Es ist nicht der erste Weltrekord für Boris Herrmann. Doch die Durchsegelung der Nordostpassage war anders. Doch die Lust auf ein neues Abenteuer ist schon wieder groß.

          Man sitzt zu Hause, macht sich einen Kaffee, schaut an der Bücherwand entlang und zieht den Atlas heraus. Dann verliert man sich darin. Vor dem inneren Auge ziehen Löwen durch die Prärie, perfekte Wellen brechen an exotischen Stränden, eine Hängematte wiegt sich unter Palmen: Fernweh. Die Amerikaner nennen das „Wanderlust“. Manch einer hat es vielleicht weniger, wir sicher mehr.

          Der Schönheit der Tropen ist nichts entgegenzusetzen. Dennoch rufen uns die hohen Breiten mit ihrer Verheißung von Entdeckung und herber Schönheit, von unberührter Natur und Intensität. Alaska, Antarktis, Norwegen, Island. Diese Reise ist für mich auch eine Rückkehr zu solchen alten Motiven. Mein Segeln begann als Kind inspiriert durch die Lektüre von Jack London. Ich segelte los, um Abenteuer zu erleben und die Welt zu entdecken.

          Angekommen bin ich heute in der Moderne, als Navigator im gedämpften Lichtschein der Computerbildschirme gigantischer Rennyachten, die samt ihrer Mannschaften und bis in alle Kohlefasern jeglicher Romantik entbehren. Segelrekorde auf den Weltmeeren bedeuten heute die absolute Kontrolle und Herrschaft über die Natur.

          Die perfekte Wettervorhersage, schneller als der Wind, schneller als alle Tief- und Hochdruckgebiete, immer auf der Idealroute, eine endlose Jagd nach Perfektion und Exzellenz, nach Geschwindigkeit, nach immer größeren Zielen, weiter und höher gesteckt, ein Rausch. Die erfolgreiche Durchsegelung der Nordostpassage ist im Jahr 2015 mein fünfter Weltrekord.

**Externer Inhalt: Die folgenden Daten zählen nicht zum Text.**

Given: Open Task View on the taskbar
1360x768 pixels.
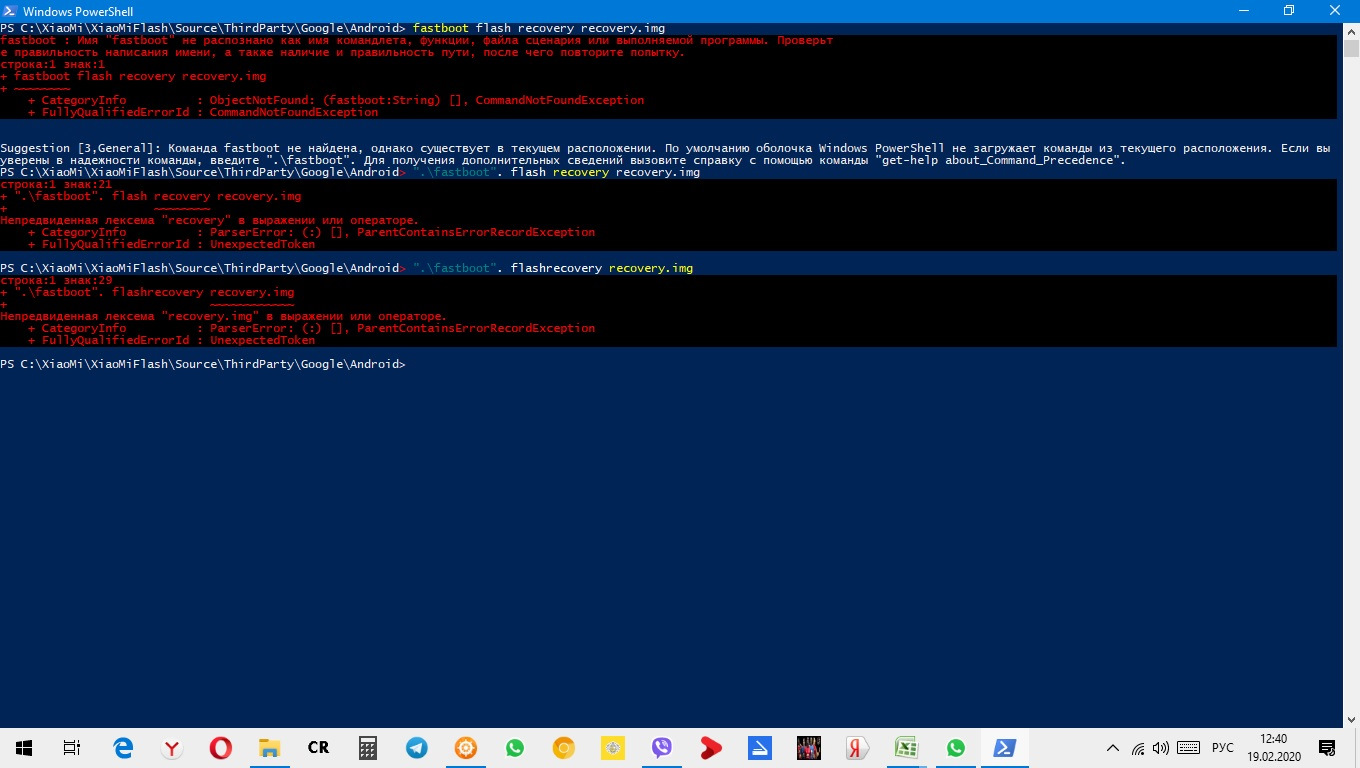Looking at the screenshot, I should pyautogui.click(x=72, y=747).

Kreuz und quer bin ich durch die Welt gejettet, auf verschiedenen solcher ultimativen Rennyachten über die Weltmeere gehetzt, oft nur wenige Stunden am Zielort verweilend.

          „Es stimmt mich auch nachdenklich, mit eigenen Augen zu sehen, wie wenig Eis hier im Moment vorhanden ist“: Boris Herrmann. Bilderstrecke

          Dieser Rekord aber war anders. Von Anfang an. Geprägt von der Ehrfurcht vor der Natur, von der Einsicht der Unkontrollierbarkeit des Eismeeres, somit ein echtes Abenteuer, eine Rückkehr an das Bücherregal mit dem Atlas, zur Neugierde der Kindheit – in einem hochaktuellen Kontext. Dieser Fahrt hatte ganz andere Ebenen von Sinn jenseits des Sieges und der Illusion der Kontrolle der Natur mittels Technik.

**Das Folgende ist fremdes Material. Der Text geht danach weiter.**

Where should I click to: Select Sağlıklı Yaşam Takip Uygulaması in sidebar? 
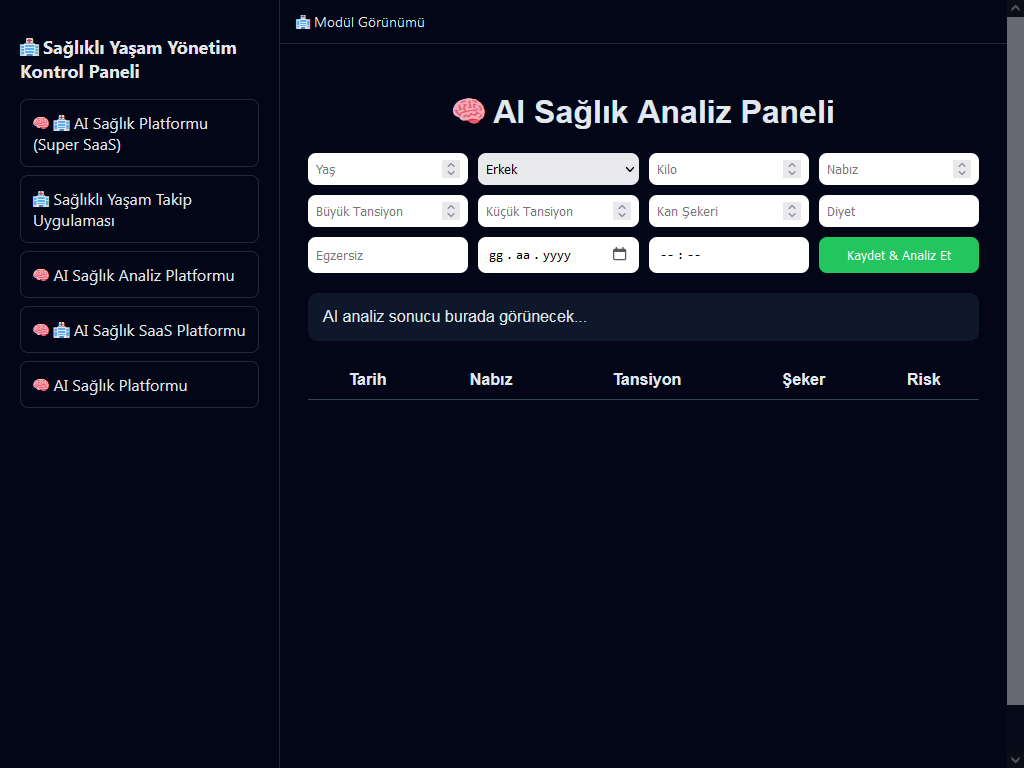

          Gestern hieß es in den Tagesthemen – so schreibt mir mein Onkel an Bord –, dass diesen Sommer die viertgeringste Eisausdehnung aller Zeiten in der Arktis beobachtet wurde. Unser Russe Sergej, der hier schon vorher unterwegs war, beschreibt, wie ihm ein Eisbär auf offener See begegnet ist, 200 Meilen vom Eisschelf entfernt. Sie sind gute Schwimmer aber dieses Exemplar war dem Tod geweiht. Die Vorstellung lässt mich erschaudern. Die Geschichte ist gleichzeitig so symbolträchtig.

          Als professioneller Regatta-Segler hat man nichts übrig zu haben für naiv-gefühlsduseligen Tier- oder Meeresschutz. So gerne ich Eisbären und mehr Eisberge gesehen hätte, so sehr haben wir uns in den Nächten vor dem Eis gefürchtet. Ich halte nur wenig vom Aufhübschen des Sportlerimages durch Umweltthemen. Guo Chuans „Cause Peace and Sport“ hingegen, finde ich, bringt einen frischen Farbtupfer in die notorisch apolitische Rennfahrerwelt.